### INPUT MATERIAL ###
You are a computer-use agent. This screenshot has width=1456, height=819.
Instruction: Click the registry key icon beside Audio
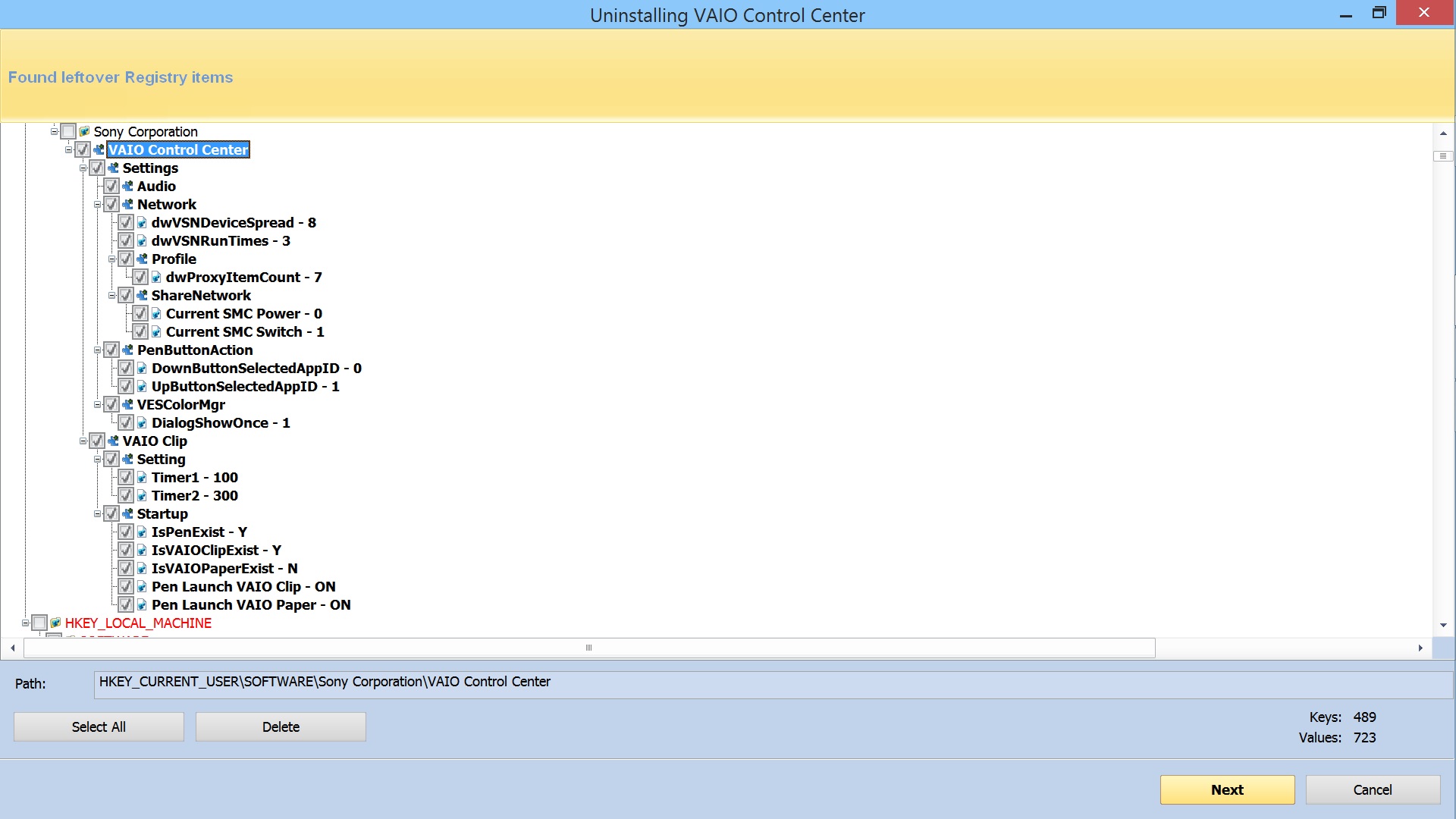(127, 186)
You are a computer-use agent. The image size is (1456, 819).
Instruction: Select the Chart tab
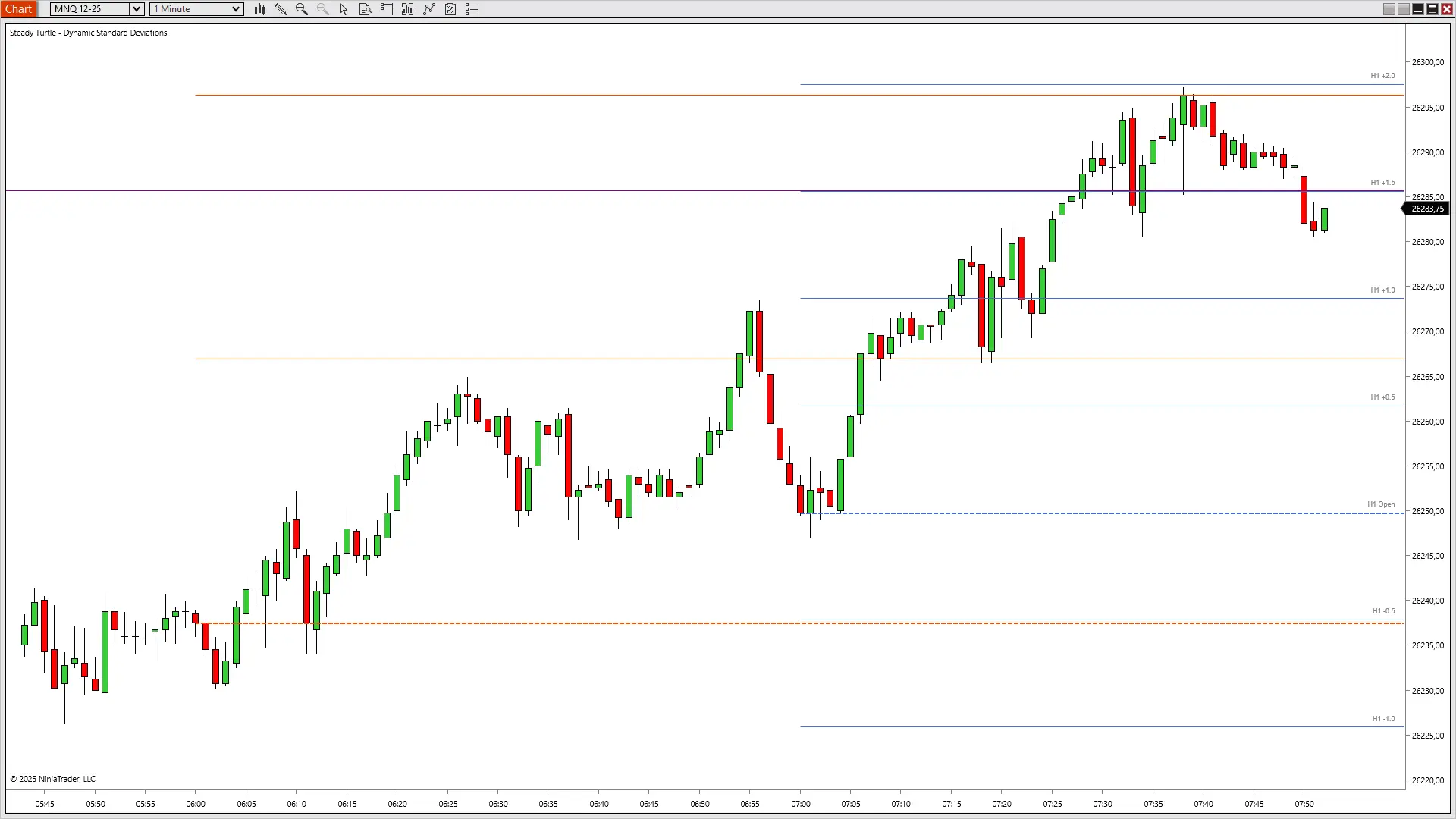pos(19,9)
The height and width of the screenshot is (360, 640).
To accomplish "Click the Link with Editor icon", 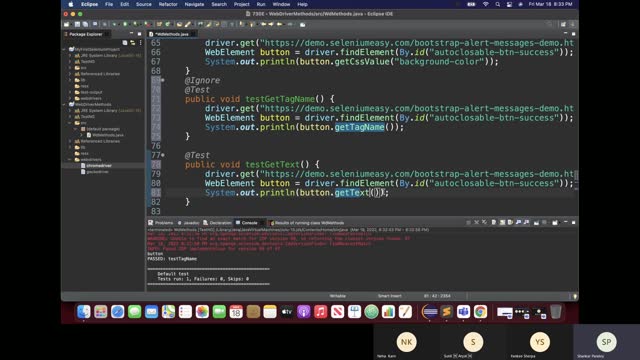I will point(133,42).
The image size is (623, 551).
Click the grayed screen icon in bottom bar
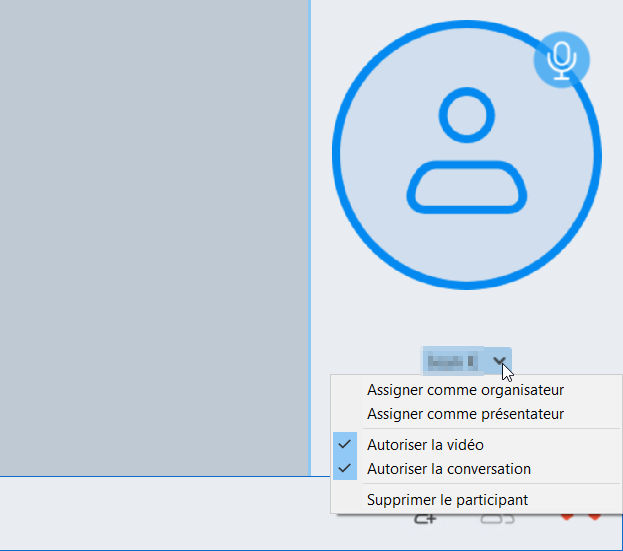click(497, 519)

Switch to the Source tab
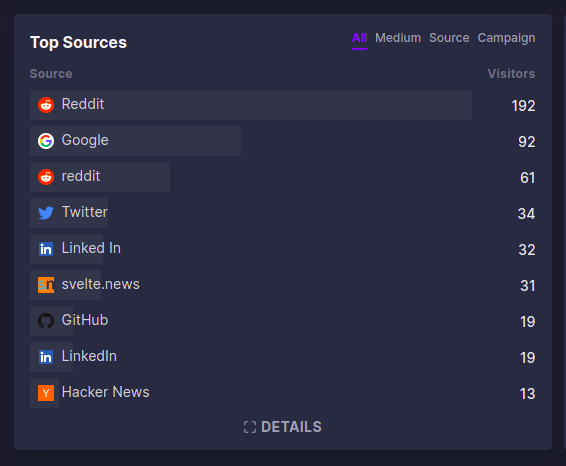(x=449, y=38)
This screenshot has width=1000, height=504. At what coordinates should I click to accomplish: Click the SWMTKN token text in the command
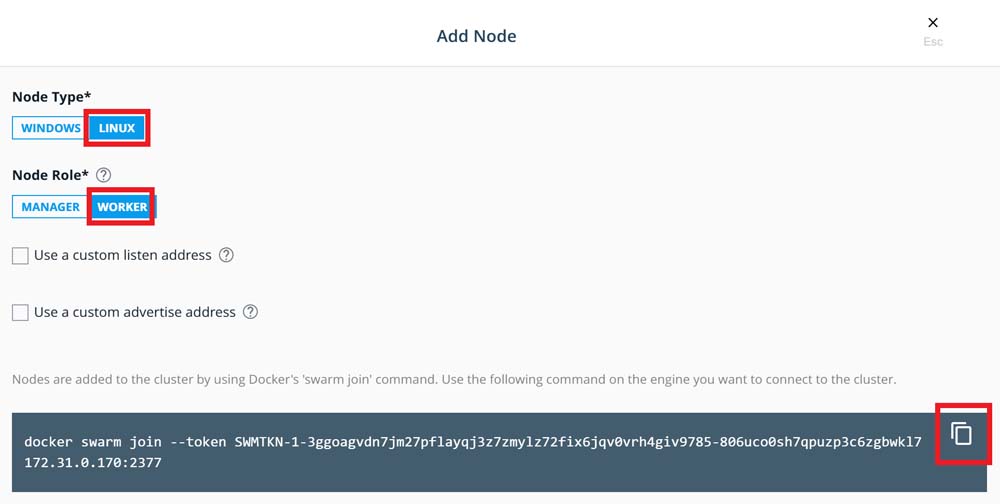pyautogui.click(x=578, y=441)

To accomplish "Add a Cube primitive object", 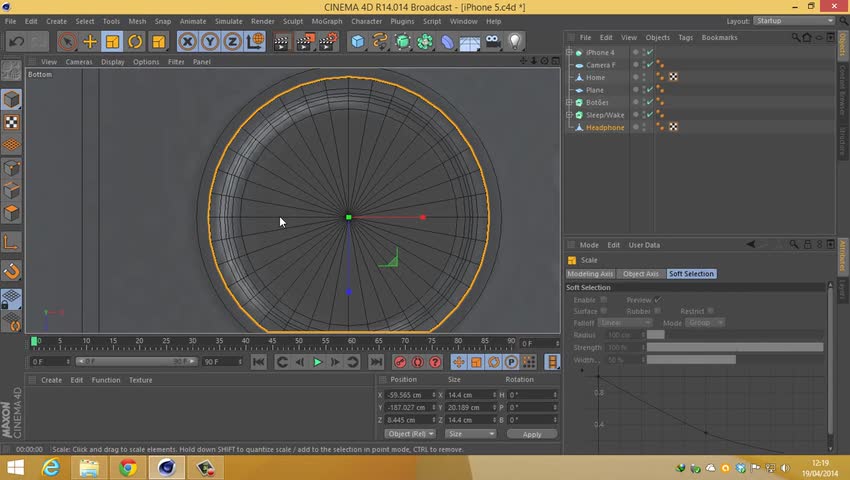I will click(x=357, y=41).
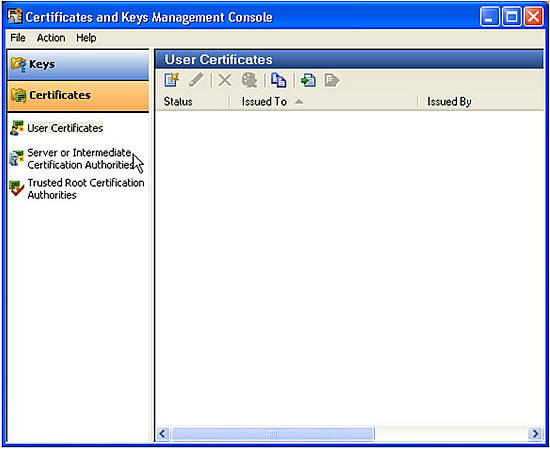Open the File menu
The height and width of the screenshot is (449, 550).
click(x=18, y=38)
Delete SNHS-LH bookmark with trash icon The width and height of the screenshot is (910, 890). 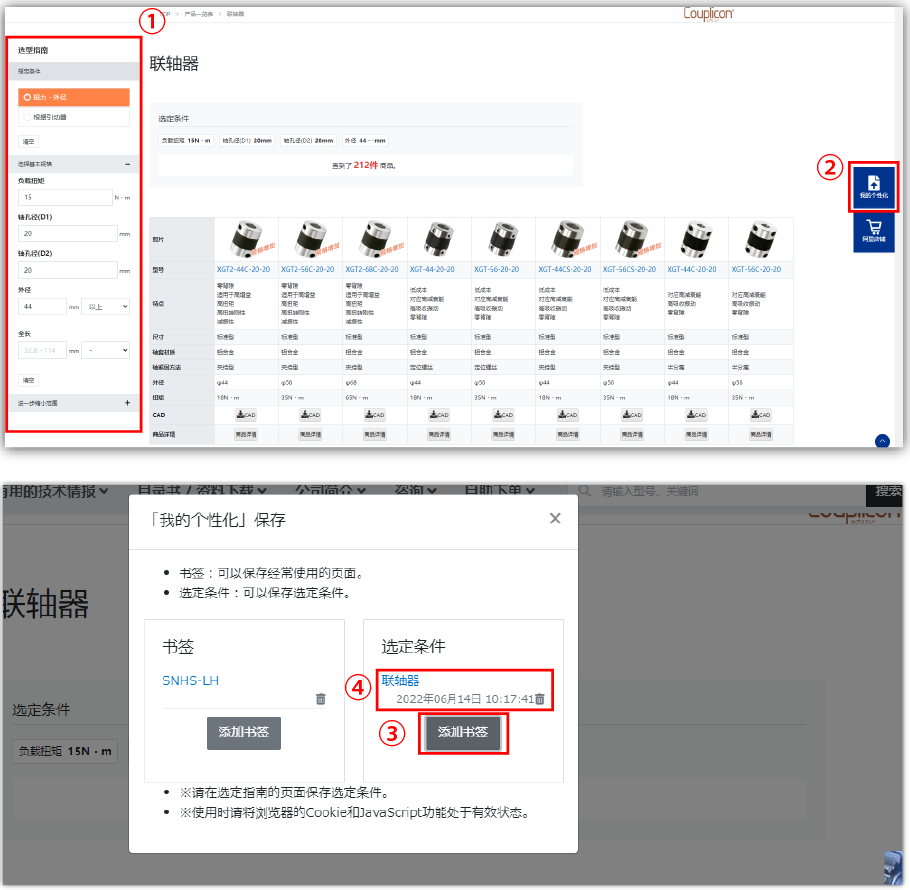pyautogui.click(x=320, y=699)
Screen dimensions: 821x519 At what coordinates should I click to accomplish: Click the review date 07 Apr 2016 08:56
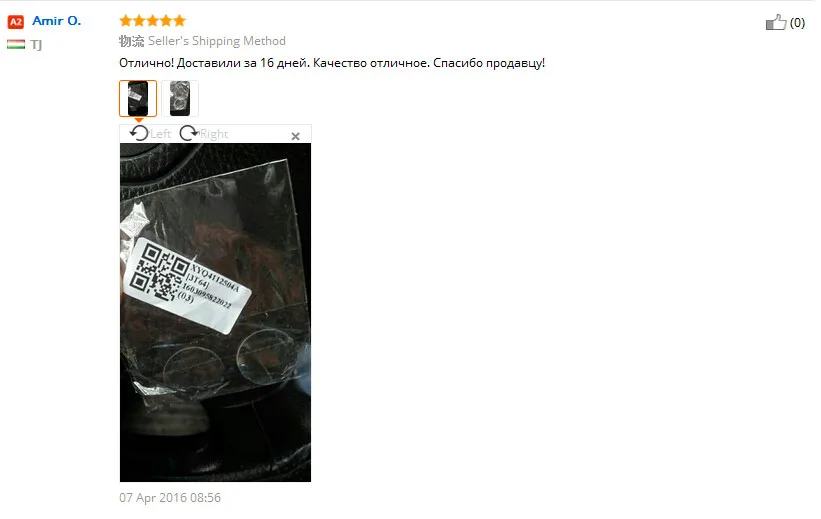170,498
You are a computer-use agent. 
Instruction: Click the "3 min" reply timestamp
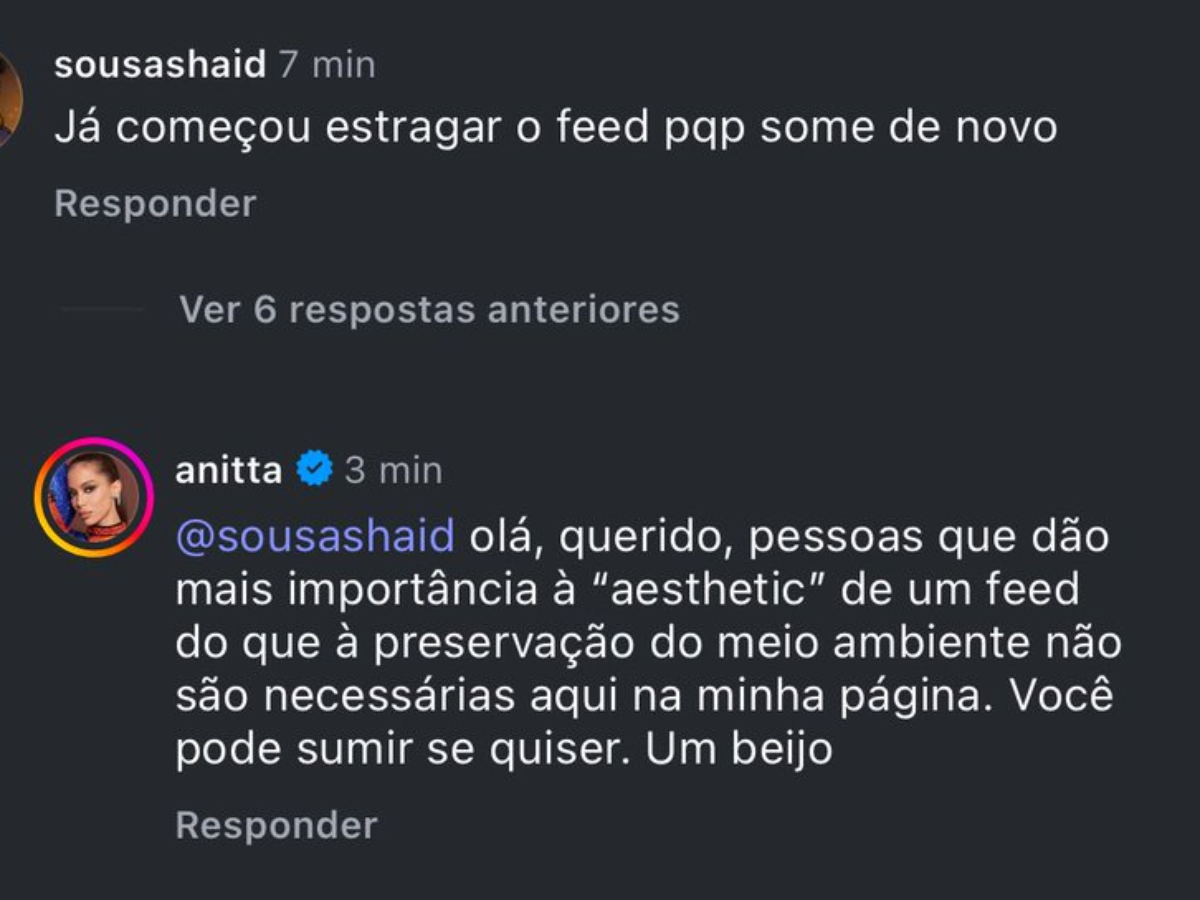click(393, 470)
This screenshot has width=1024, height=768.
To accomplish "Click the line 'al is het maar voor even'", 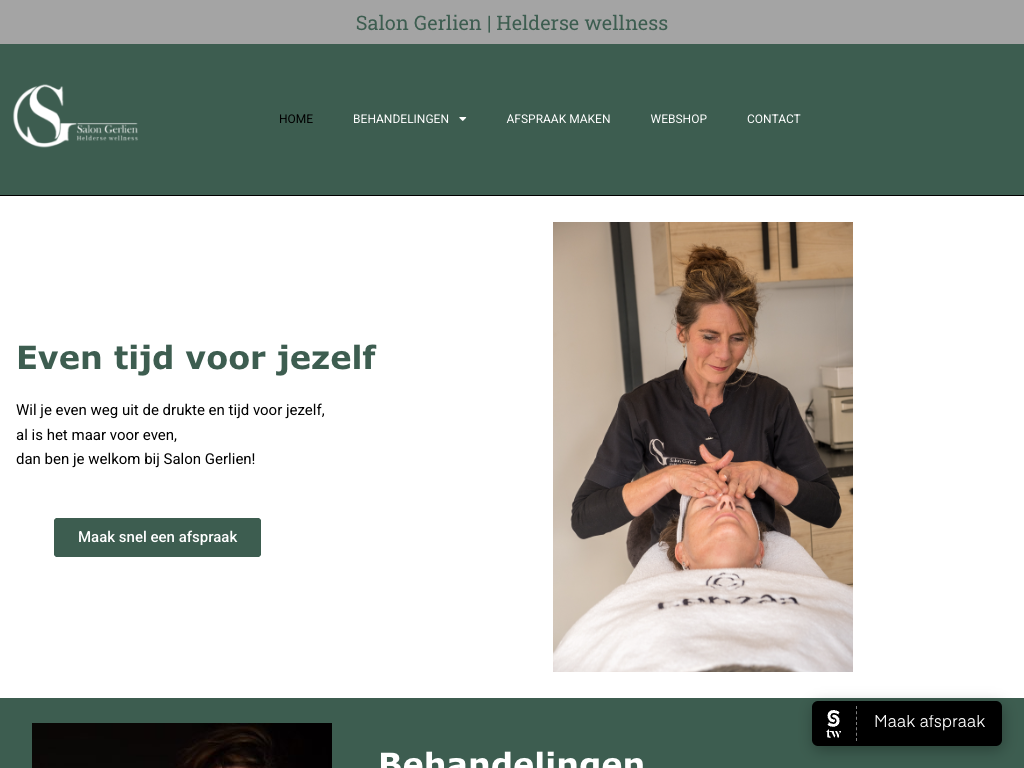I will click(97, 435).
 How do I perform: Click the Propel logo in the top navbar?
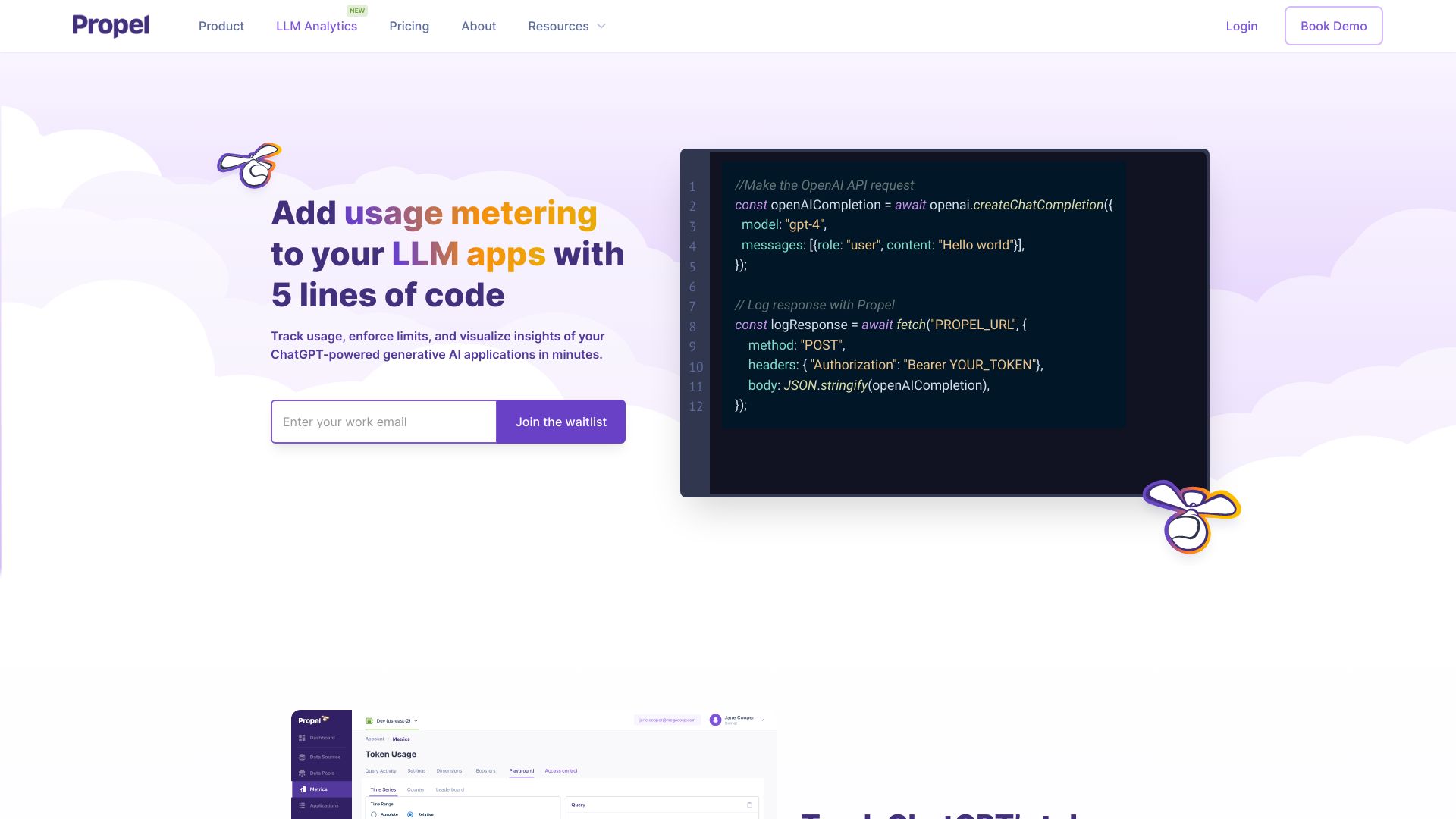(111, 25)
###
### REQUIREMENT
Extract every line in the data above that contains the word "image".

### RESPONSE TO THIS TASK
You are a computer-use agent. The image size is (1456, 819).
The image size is (623, 551).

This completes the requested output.